PROBLEM
Look through the entries below and extract exactly the lines from the one containing "Click the Fit" through the one containing "Given: Click the song lyric text in menu bar", ends included.

[Records excerpted from a collection]
╭──

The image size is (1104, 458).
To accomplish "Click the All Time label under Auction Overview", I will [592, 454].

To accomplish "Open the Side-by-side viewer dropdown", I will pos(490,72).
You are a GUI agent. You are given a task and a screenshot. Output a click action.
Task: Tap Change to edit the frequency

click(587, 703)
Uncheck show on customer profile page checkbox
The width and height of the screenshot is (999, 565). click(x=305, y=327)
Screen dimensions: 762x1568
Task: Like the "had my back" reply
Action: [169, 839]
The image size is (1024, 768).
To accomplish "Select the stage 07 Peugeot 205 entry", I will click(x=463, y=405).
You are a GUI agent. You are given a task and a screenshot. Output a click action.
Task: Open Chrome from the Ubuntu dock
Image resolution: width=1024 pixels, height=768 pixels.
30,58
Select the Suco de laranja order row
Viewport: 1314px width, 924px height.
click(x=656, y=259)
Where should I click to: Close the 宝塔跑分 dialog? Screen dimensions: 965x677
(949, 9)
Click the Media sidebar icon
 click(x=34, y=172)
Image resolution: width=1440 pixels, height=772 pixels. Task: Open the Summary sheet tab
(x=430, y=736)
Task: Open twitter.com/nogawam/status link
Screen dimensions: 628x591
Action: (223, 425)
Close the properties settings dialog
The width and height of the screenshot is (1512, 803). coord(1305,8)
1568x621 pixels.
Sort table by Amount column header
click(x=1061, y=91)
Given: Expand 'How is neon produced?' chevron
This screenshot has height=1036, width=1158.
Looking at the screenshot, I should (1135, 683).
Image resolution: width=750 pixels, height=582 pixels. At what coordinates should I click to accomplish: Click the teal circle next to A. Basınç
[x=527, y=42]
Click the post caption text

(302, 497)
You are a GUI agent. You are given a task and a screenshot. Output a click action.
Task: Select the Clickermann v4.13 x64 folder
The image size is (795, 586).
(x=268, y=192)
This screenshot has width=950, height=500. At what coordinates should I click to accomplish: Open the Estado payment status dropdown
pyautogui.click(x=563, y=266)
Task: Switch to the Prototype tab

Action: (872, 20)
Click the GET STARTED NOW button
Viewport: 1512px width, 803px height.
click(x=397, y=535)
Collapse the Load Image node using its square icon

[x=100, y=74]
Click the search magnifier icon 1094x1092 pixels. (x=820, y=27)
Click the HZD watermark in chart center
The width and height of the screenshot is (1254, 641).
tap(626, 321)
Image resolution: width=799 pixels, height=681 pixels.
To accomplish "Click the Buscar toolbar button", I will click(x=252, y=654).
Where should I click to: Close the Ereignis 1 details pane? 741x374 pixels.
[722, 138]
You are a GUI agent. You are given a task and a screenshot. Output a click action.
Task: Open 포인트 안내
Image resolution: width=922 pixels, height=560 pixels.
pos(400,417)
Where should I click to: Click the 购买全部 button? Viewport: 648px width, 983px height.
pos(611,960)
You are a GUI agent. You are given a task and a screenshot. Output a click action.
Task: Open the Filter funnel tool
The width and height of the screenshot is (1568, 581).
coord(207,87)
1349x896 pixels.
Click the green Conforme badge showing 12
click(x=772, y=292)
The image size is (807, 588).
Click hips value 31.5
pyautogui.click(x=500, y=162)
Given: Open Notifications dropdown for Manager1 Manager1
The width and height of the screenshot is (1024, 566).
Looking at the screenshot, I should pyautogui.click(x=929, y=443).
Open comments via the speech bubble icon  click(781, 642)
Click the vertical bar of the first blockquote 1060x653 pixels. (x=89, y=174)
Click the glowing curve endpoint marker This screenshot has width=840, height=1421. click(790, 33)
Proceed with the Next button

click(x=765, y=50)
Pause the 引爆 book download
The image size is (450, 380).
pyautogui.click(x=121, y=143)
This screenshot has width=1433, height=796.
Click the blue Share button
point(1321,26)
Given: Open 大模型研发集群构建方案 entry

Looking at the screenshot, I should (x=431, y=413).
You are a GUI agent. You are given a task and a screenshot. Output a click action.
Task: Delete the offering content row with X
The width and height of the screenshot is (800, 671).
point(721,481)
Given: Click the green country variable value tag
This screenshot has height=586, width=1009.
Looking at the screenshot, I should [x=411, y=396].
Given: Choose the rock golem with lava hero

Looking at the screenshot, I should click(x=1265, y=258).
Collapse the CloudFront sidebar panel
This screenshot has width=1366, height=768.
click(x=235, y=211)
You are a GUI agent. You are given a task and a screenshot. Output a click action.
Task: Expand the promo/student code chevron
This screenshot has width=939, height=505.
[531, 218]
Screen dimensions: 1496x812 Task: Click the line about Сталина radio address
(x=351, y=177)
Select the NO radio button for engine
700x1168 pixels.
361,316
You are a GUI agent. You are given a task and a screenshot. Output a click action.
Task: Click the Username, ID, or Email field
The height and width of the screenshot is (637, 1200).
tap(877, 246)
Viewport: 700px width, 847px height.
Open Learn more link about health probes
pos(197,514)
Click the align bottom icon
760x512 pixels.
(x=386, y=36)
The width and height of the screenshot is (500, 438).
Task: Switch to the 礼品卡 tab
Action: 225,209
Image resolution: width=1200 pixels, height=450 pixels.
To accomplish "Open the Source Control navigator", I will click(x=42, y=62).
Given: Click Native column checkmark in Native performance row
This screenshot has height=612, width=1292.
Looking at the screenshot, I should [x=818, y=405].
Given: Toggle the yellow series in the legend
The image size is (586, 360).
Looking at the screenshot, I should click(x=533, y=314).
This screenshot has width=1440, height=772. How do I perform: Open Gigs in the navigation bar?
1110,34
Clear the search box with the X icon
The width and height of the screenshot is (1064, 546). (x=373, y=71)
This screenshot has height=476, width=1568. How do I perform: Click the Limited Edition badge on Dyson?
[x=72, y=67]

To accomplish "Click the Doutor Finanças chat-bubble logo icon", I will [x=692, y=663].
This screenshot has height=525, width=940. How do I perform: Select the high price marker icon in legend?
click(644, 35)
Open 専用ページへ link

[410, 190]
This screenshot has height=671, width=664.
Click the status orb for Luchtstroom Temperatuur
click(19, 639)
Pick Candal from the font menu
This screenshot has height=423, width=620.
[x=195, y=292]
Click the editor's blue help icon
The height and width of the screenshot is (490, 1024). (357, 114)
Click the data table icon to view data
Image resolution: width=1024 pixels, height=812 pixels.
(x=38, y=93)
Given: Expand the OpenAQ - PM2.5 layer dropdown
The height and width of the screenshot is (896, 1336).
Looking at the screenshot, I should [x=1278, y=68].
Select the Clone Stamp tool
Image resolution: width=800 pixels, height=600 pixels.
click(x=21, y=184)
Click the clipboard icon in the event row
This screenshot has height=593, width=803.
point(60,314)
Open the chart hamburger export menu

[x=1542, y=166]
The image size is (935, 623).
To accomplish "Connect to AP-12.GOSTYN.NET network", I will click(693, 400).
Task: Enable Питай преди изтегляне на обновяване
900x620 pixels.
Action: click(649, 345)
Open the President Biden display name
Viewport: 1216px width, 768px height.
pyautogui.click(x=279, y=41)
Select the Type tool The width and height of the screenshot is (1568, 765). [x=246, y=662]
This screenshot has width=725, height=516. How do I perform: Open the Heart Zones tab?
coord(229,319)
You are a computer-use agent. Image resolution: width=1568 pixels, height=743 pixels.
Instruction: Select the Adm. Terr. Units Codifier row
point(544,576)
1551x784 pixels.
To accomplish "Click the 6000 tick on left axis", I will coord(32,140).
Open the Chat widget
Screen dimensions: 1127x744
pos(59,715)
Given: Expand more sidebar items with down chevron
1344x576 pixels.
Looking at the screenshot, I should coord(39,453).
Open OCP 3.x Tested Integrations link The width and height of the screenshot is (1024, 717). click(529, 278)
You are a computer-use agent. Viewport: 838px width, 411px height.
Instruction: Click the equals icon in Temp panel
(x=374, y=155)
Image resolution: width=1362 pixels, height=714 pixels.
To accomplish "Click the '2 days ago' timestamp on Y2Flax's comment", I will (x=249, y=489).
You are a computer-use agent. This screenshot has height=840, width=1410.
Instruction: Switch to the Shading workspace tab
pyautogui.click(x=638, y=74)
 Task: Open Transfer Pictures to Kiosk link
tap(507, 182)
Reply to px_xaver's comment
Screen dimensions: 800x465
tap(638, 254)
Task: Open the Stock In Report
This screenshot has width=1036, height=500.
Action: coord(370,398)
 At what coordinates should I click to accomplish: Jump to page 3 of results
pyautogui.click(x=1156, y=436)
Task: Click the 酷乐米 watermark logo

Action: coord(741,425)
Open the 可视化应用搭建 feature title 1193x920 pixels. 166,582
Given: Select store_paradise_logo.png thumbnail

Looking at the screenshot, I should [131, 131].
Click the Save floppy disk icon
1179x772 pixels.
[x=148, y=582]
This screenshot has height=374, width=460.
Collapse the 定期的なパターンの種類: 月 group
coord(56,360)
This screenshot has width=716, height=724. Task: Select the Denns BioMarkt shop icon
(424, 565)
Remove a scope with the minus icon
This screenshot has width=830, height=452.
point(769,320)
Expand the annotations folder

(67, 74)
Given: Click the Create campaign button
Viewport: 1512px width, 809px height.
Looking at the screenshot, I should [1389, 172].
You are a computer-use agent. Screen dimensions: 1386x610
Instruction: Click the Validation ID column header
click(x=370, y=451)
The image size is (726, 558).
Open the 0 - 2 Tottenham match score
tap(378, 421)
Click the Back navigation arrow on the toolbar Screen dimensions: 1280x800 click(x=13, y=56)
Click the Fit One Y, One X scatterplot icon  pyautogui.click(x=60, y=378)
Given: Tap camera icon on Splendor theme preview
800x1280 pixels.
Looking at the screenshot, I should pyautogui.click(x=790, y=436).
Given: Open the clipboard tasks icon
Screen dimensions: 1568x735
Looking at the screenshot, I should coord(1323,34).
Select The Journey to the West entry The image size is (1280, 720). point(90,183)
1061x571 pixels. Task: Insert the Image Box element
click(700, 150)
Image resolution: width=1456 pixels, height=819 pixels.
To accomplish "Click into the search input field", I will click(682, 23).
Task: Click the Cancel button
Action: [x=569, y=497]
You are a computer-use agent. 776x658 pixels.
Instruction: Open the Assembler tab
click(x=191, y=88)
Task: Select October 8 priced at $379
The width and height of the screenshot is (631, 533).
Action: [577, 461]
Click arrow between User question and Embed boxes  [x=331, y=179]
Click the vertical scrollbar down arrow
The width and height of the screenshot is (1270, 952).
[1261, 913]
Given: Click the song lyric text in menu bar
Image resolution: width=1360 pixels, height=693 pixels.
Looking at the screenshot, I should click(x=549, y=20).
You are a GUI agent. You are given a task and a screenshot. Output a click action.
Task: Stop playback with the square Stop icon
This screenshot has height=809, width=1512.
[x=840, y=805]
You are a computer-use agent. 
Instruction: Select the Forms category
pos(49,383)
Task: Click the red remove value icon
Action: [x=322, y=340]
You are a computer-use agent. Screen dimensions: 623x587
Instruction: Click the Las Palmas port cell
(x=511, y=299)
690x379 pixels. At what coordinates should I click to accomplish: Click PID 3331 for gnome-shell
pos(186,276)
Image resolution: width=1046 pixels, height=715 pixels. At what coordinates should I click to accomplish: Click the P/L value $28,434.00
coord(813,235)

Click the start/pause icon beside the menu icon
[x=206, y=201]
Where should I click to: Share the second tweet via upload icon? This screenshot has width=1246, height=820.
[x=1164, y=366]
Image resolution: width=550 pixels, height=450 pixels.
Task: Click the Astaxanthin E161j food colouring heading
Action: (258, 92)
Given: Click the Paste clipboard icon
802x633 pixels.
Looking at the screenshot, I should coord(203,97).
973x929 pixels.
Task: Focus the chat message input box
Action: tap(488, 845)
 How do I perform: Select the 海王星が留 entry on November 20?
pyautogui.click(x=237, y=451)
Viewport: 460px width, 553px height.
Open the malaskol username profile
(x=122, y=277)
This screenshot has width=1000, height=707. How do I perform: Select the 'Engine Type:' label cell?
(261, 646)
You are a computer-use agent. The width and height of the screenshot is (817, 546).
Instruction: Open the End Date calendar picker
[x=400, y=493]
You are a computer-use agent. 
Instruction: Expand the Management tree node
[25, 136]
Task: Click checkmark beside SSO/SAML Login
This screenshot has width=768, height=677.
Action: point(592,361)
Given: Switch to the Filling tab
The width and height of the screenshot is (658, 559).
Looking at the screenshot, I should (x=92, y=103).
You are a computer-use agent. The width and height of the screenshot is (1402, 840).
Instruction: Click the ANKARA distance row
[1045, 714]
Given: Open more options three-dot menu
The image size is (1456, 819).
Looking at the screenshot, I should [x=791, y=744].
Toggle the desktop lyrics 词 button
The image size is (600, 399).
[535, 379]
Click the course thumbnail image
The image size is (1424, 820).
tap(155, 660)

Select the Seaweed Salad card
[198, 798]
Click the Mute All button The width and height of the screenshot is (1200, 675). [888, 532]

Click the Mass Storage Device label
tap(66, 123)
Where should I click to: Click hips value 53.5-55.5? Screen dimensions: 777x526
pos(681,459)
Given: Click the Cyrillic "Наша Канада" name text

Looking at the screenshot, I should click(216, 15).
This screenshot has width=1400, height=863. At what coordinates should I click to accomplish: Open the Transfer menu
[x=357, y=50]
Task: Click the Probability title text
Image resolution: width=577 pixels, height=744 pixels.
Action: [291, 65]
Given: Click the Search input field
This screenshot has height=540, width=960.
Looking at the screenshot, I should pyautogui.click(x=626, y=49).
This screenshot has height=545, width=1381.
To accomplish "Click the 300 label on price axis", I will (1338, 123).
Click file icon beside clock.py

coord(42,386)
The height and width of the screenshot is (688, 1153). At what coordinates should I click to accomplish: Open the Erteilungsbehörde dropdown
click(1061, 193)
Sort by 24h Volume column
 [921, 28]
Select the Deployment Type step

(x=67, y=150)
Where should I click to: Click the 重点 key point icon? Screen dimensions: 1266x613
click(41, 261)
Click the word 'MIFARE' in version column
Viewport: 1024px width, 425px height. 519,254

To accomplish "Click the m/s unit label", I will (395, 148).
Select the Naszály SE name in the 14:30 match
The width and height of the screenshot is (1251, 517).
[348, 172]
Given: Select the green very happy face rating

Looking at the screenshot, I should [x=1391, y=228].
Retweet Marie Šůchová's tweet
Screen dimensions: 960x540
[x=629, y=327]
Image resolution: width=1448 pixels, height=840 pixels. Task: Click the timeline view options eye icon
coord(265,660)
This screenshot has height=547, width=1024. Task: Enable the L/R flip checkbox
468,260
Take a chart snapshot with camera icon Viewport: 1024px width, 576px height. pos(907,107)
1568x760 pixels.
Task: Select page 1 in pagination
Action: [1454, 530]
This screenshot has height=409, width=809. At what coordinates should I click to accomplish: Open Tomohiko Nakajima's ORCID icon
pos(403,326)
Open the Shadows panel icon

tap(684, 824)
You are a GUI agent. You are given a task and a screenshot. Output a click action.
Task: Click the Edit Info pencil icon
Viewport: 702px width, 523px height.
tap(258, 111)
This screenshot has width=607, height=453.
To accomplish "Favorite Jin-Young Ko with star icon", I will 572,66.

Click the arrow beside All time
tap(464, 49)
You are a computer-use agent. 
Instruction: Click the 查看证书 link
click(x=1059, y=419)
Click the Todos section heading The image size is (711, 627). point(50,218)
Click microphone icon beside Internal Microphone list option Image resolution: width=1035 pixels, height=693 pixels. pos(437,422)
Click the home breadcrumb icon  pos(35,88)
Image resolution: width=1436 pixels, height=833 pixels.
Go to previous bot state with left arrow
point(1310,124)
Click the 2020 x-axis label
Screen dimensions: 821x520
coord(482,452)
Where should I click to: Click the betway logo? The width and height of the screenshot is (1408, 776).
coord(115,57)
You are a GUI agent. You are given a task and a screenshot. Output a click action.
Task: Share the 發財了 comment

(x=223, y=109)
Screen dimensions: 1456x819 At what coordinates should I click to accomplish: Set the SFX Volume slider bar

╰──

PROBLEM SOLUTION
Click the Fit One Y, One X scatterplot icon  pyautogui.click(x=60, y=378)
Given: Tap camera icon on Splendor theme preview
800x1280 pixels.
Looking at the screenshot, I should pyautogui.click(x=790, y=436).
Given: Open the clipboard tasks icon
Screen dimensions: 1568x735
Looking at the screenshot, I should coord(1323,34).
Select The Journey to the West entry The image size is (1280, 720). point(90,183)
1061x571 pixels. Task: Insert the Image Box element
click(700, 150)
Image resolution: width=1456 pixels, height=819 pixels.
To accomplish "Click into the search input field", I will click(682, 23).
Task: Click the Cancel button
Action: [x=569, y=497]
You are a computer-use agent. 776x658 pixels.
Instruction: Open the Assembler tab
click(x=191, y=88)
Task: Select October 8 priced at $379
The width and height of the screenshot is (631, 533).
Action: [577, 461]
Click arrow between User question and Embed boxes  [x=331, y=179]
Click the vertical scrollbar down arrow
The width and height of the screenshot is (1270, 952).
[1261, 913]
Given: Click the song lyric text in menu bar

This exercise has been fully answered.